## SOURCE TEXT
▼▼▼

ANOTHER VIEW: Tests should be reliable
Antibody tests are among the more favored tools for state and local leaders as they forge ahead with plans to reopen Florida’s coronavirus-ravaged economy.
The quick, easy-to-use tests have been aggressively hawked by none other than President Donald Trump and Gov. Ron DeSantis. The promise: That with blood drawn from a simple finger stick, folks can find out in as little as 10 minutes whether they have been exposed to the new coronavirus and have antibodies that may offer some immunity — and help contain the virus spread.
But a good strategy is only as good as the tools used. And therein lies a problem. A troubling number of tests are yielding unreliable results. Too many consumers are being told they have antibodies when they don’t — or that they don’t have the antibodies when they do. And they’re paying up to $200 a finger-stick at private labs.
Earlier this month, the U.S. Food and Drug Administration, after studies raised questions about the efficacy of some antibody tests on the market, was forced to backpedal on its previous relaxing of rules. Why? Because the FDA still does not know if people are “fully protected from reinfection” if they’ve developed antibodies. And even if they are, it’s still unclear how long that immunity lasts.
That’s not much of a confidence booster for returning to your favorite restaurant, theme park or Memorial Day spot on the beach.
Natalie Dean, a biostatistician and professor at the University of Florida’s College of Public Health and Health Professions, told the Miami Herald that antibody tests that are more likely to produce false negatives are less of a concern than those that give consumers a false sense of security that they’re immune to COVID-19.

▲▲▲

## EXCERPTED DATA
▼▼▼

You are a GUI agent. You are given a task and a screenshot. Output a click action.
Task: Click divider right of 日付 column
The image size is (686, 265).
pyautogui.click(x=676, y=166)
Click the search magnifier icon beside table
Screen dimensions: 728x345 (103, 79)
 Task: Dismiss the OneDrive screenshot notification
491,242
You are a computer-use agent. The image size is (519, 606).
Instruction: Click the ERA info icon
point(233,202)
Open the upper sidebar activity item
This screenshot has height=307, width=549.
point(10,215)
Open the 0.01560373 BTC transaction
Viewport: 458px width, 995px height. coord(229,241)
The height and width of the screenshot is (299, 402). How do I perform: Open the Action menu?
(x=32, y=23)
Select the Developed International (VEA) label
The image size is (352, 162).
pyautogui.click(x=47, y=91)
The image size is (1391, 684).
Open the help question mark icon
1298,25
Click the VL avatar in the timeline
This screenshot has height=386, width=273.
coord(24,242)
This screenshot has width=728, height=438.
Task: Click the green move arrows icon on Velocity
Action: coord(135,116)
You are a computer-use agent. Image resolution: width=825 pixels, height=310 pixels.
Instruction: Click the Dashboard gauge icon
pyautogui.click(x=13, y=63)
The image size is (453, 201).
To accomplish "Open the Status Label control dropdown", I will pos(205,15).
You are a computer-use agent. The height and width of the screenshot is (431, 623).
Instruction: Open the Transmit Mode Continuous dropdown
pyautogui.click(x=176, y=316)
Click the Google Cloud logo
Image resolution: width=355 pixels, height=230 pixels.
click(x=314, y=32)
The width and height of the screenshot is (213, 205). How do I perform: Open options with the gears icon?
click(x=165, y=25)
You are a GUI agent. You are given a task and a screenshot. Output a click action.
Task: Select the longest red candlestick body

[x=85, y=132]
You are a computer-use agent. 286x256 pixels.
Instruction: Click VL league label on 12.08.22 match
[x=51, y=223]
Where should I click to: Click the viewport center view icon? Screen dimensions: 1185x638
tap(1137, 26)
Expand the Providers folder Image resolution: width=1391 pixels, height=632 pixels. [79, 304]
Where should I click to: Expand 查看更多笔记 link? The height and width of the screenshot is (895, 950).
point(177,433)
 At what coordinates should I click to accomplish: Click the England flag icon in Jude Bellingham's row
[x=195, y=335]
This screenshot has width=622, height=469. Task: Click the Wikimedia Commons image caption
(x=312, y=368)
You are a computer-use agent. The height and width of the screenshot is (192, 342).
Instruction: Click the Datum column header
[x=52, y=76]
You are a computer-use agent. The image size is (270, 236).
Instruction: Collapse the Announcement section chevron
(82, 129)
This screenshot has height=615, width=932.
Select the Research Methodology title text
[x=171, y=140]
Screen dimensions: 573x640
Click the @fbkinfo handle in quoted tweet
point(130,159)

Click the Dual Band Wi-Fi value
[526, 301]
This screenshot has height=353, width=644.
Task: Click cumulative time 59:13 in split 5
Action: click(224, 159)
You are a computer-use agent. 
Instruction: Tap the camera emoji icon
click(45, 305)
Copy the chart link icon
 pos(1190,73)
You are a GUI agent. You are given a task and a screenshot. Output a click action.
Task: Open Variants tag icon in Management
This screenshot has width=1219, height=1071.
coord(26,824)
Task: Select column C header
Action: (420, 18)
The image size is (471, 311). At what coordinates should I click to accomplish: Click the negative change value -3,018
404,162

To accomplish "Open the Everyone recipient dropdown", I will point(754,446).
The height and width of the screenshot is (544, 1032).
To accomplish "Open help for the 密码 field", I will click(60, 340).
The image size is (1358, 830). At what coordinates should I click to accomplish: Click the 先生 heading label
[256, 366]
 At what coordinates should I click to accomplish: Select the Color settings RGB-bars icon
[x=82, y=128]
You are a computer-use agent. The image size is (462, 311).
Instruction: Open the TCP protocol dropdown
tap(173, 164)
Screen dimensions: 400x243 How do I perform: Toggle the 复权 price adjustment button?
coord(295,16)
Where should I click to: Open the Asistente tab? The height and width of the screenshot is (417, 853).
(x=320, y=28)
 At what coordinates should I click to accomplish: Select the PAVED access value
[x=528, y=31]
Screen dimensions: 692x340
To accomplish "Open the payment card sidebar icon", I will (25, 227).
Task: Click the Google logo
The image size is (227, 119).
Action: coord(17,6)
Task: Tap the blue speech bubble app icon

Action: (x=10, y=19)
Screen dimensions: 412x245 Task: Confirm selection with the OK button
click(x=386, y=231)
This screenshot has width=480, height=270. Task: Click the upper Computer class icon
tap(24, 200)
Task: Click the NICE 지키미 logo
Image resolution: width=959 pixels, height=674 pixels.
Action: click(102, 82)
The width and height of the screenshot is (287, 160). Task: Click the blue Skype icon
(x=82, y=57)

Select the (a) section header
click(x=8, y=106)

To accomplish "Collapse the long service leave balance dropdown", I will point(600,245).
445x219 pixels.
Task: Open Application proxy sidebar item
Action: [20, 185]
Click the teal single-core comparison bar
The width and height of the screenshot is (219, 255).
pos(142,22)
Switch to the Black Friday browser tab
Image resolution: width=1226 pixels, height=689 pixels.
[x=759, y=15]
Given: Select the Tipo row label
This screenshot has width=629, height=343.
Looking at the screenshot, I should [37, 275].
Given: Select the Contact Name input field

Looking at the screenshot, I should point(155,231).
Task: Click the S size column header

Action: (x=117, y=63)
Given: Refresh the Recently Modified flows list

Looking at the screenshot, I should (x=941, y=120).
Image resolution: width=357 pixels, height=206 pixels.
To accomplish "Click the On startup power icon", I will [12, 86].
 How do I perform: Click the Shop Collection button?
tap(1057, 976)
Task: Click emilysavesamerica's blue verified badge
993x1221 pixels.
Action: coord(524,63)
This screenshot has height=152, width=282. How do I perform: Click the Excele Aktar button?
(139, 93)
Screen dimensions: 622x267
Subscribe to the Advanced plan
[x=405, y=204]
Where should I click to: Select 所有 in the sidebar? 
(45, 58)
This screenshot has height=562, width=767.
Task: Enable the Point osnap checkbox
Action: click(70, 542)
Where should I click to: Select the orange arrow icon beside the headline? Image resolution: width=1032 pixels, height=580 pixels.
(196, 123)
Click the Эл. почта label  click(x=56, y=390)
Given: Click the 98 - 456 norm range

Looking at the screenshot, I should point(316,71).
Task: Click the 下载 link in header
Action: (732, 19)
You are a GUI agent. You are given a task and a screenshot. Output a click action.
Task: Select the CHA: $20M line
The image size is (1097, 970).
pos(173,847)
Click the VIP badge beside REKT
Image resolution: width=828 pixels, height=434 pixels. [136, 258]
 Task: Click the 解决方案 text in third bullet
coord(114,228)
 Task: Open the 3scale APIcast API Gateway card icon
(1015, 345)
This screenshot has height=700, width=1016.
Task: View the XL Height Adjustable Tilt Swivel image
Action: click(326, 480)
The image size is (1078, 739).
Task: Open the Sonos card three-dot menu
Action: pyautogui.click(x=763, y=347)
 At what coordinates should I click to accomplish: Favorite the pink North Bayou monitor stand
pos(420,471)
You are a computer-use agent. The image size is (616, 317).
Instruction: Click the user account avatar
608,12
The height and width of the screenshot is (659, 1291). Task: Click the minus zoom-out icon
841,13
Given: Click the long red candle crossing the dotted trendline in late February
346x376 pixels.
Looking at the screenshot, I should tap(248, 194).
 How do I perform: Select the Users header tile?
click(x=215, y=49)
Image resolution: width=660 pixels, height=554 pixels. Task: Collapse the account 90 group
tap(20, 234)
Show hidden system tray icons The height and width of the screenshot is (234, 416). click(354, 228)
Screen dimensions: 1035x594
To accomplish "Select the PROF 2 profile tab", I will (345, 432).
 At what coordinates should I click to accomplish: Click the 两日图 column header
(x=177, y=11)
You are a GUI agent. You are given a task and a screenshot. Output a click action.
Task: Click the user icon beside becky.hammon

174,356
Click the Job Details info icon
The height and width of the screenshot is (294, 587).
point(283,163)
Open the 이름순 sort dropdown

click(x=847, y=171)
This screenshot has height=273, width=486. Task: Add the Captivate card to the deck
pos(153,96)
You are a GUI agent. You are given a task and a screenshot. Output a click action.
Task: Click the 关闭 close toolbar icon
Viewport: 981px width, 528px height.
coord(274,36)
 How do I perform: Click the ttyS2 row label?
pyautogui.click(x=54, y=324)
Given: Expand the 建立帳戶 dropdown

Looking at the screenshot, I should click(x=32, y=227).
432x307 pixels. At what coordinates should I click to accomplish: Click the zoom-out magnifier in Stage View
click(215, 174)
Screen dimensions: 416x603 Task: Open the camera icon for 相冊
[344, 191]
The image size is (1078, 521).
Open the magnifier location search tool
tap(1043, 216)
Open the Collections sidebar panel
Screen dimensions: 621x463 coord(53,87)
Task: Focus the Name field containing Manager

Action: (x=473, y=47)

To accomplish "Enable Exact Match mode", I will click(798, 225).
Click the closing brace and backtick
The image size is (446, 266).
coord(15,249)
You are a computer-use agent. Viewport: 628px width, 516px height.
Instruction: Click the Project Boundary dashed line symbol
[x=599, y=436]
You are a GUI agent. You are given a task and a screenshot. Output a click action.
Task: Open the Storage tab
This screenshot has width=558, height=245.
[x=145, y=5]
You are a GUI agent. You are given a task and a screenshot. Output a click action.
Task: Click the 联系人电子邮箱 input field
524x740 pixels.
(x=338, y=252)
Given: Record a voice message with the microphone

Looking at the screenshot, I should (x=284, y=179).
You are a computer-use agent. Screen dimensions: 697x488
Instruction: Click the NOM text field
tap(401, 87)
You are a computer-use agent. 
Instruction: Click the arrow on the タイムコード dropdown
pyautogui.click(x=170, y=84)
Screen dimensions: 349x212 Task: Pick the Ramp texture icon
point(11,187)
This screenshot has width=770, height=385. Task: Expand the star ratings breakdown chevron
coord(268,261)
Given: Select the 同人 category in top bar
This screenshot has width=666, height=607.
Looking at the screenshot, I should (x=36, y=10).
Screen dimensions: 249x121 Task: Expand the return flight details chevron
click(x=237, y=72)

▲▲▲

## TASK LIST
[a] In the editorial on antibody tests, how much are consumers paying for a finger-stick at private labs?
[b] Pick up the antibody-test editorial after its final sentence and keep writing.

## RESPONSES BY TASK
[a] Up to $200.

[b]
We’re beyond raising caution flags here. A majority of citizens are still nervous about reopening the state too soon after sacrificing so much through social distancing to get us to this point.
And rightly so. The state’s number of reported cases and deaths continues to grow, despite our governor’s attempts to paint a rosier picture.
The FDA must do a better job of warning consumers about tests that haven’t been approved, if they’re not going to remove them from the market.
The idea of using antibody tests is a good one, to be sure. But this testing strategy, a key step to implementing “contact tracing,” is useless if the results are unreliable.
Dozens of antibody tests became available to U.S. consumers in March when FDA officials offered “regulatory flexibility” for developers to increase testing capacity. But after health experts began raising concerns, the agency changed course May 4 and now requires all manufacturers to submit the results of a clinical study and to apply for emergency use authorization, or EUA.
The FDA has reviewed and authorized 13 serology tests for emergency use to date, while over 120 others are currently on the market. The bottom line, says the AMA: Antibody tests should not be used as justification for returning for work or discontinuing social distancing practices.